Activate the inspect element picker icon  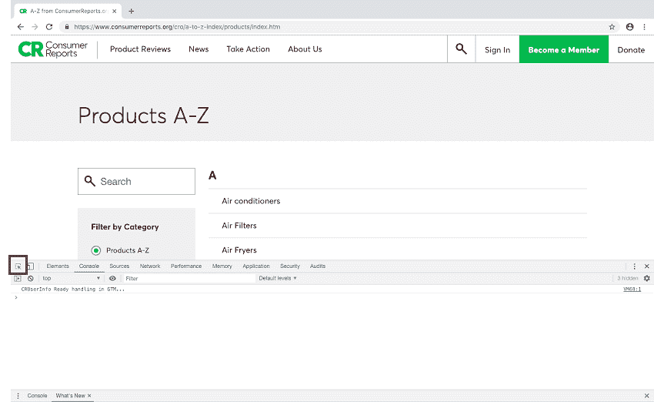[18, 266]
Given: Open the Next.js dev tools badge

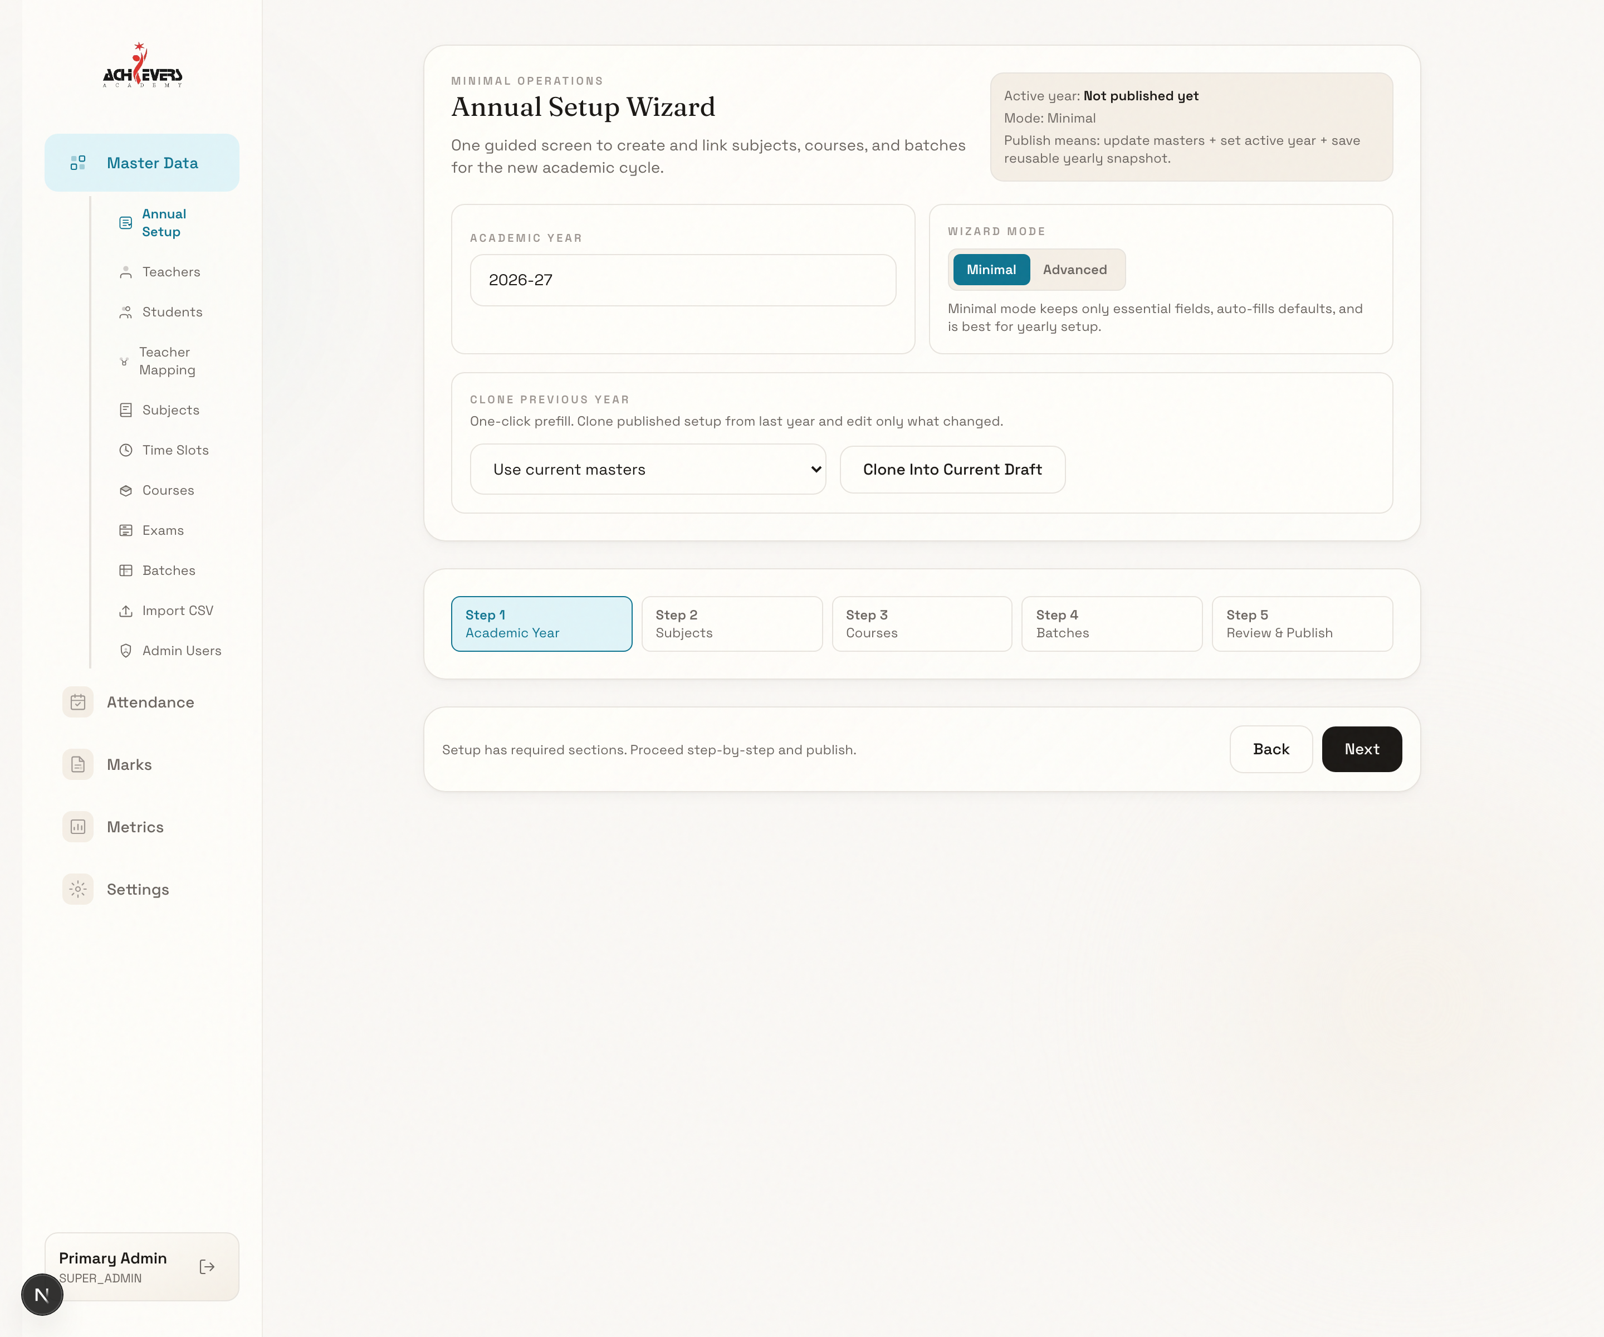Looking at the screenshot, I should pyautogui.click(x=42, y=1294).
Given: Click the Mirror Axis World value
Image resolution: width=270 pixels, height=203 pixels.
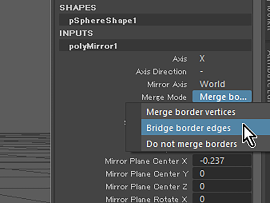Looking at the screenshot, I should (212, 84).
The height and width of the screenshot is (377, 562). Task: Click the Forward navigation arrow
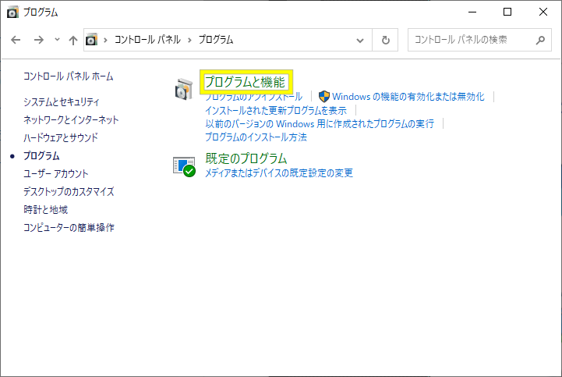click(x=38, y=40)
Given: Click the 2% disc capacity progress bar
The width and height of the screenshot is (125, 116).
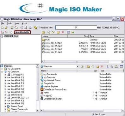Looking at the screenshot, I should [x=76, y=27].
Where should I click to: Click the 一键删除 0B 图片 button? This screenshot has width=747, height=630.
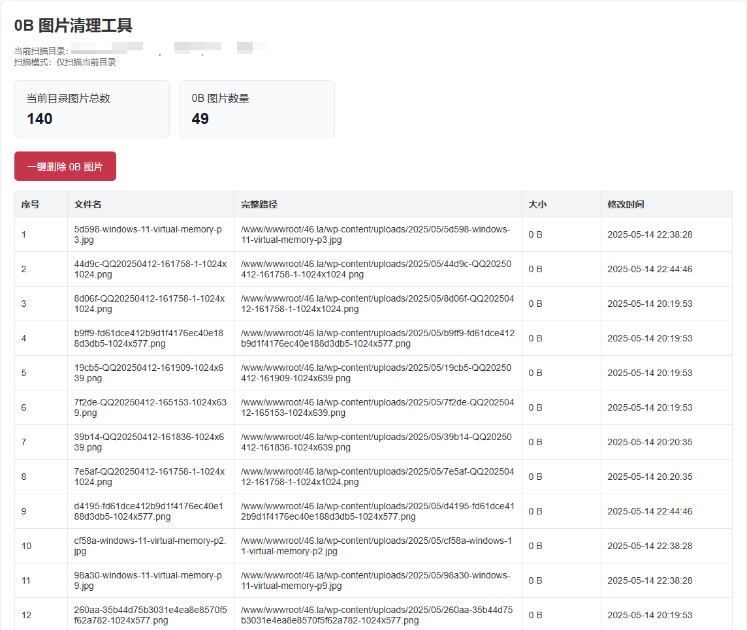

----------

* Short problem
Retype everything from the line containing "The height and" down to the end of the records above, leaving out the pictures.

* Result below
The height and width of the screenshot is (377, 562). Task: Click the Forward navigation arrow
click(x=38, y=40)
Given: Click the 2% disc capacity progress bar
The width and height of the screenshot is (125, 116).
Looking at the screenshot, I should [x=76, y=27].
Where should I click to: Click the 一键删除 0B 图片 button? This screenshot has width=747, height=630.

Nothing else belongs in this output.